都9102年,还用properties配置文件吗?非也非也。
Azkaban flow 2.0使用yaml进行作业配置:
上传的文件夹中,可以包含多个project 的yml配置文件。
Flow YAML File
关于Flow的文件有如下定义:
- 每个Flow对应一个yml文件.
- Flow的名称以yml文件的名称, 如: my-flow-name.flow.
- 包含所有的执行DAG节点.
- 每个执行节点可以是job或者是flow.
- 每个执行节点可以有一下属性:name, type, config, dependsOn 和节点.
- Node dependencies are specified by listing the parent nodes in dependsOn list.
- 包含其他的flow配置、.
- 所有的properties配置文件,将会迁移到YAML文件里面
Demo:acceptance-test.flow
---
config:
user.to.proxy: azktest
param.hadoopOutData: /tmp/wordcounthadoopout
param.inData: /tmp/wordcountpigin
param.outData: /tmp/wordcountpigout
# This section defines the list of jobs
# A node can be a job or a flow
# In this example, all nodes are jobs
nodes:
# Job definition
# The job definition is like a YAMLified version of properties file
# with one major difference.

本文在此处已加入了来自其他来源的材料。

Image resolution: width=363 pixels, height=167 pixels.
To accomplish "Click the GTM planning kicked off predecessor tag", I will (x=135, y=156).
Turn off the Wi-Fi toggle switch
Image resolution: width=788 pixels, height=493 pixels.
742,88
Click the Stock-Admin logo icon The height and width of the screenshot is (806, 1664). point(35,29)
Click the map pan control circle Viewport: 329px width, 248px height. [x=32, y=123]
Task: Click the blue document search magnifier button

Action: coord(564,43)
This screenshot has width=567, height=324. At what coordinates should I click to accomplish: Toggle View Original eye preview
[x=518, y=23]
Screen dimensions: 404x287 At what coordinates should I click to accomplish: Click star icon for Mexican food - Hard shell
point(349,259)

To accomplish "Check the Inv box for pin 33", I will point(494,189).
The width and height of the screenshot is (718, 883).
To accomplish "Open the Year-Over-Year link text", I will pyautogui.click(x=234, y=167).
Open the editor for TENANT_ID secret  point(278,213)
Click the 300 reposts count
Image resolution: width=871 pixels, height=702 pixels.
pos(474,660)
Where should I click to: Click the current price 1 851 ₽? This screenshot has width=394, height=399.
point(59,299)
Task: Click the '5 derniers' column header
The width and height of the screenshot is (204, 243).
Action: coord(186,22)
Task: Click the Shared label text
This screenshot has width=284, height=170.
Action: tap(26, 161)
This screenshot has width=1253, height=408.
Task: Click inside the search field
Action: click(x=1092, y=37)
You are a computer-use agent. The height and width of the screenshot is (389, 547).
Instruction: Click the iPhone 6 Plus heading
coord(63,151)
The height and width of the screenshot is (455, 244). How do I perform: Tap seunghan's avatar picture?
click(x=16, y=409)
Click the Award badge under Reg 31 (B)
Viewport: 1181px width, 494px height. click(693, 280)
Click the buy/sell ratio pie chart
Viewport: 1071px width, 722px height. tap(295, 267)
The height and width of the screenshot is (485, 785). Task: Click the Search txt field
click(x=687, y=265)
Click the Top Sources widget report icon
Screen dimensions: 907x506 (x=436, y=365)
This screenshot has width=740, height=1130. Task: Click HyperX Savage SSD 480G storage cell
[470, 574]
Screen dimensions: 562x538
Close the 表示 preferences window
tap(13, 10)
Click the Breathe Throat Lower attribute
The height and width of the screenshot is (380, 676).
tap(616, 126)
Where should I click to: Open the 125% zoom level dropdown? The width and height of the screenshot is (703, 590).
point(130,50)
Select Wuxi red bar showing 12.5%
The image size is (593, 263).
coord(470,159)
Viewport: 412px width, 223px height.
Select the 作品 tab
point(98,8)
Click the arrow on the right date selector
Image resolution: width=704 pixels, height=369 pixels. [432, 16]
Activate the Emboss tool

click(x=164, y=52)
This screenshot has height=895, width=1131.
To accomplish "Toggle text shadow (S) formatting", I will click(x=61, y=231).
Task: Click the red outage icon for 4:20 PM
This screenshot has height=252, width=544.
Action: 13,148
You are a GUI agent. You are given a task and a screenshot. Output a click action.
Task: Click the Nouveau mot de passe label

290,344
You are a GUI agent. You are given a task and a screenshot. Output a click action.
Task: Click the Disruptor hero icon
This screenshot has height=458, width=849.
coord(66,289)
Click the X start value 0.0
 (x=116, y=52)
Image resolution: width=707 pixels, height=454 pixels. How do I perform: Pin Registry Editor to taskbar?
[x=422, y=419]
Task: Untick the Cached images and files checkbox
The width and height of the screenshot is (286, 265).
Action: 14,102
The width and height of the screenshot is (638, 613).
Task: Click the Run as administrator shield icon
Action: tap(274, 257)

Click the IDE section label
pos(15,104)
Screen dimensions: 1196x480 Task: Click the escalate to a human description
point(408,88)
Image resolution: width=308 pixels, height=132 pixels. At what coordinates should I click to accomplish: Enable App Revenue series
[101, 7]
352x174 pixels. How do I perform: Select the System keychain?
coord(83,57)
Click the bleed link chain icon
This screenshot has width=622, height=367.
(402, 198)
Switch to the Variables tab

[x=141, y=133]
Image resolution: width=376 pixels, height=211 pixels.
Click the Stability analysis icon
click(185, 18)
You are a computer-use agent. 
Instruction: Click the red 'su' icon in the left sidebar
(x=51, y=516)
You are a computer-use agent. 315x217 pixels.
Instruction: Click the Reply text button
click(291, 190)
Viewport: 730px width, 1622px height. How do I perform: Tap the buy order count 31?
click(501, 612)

All custom properties are now clubbed together
# in a config section in the definition.
# The first line describes the name of the job
- name: AZTest
type: noop
# The dependsOn section contains the list of parent nodes the current
# node depends on
dependsOn:
- hadoopWC1
- NoOpTest1
- hive2
- java1
- jobCommand2
- name: pigWordCount1
type: pig
# The config section contains custom arguments or parameters which are
# required by the job
config:
pig.script: src/main/pig/wordCountText.pig
- name: hadoopWC1
type: hadoopJava
dependsOn:
- pigWordCount1
config:
classpath: ./*
force.output.overwrite: true
input.path: ${param.inData}
job.class: com.linkedin.wordcount.WordCount
main.args: ${param.inData} ${param.hadoopOutData}
output.path: ${param.hadoopOutData}
- name: hive1
type: hive
config:
hive.script: src/main/hive/showdb.q
- name: NoOpTest1
type: noop
- name: hive2
type: hive
dependsOn:
- hive1
config:
hive.script: src/main/hive/showTables.sql
- name: java1
type: javaprocess
config:
Xms: 96M
java.class: com.linkedin.foo.HelloJavaProcessJob
- name: jobCommand1
type: command
config:
command: echo "hello world from job_command_1"
- name: jobCommand2
type: command
dependsOn:
- jobCommand1
config:
command: echo "hello world from job_command_2"
然后打包的zip文件的架构如下:
project_root
├── sample_project.project
├── flow1.flow
├── flow2.flow
├── ...
├── flown.flow
├── lib
│ ├── ...
│ └── paranamer-2.4.1.jar
└── src
└── main
├── hive
│ └── query.q
└── pig
└── pig1.pig
在此之上,还可以做条件flow:
本人了解的Azkaban的传参方式,目前的解决方案有2种。
改源码,提供想要的EL表达式,比如${yesterday-ymd} 这种 (比较推荐,但是稍微麻烦)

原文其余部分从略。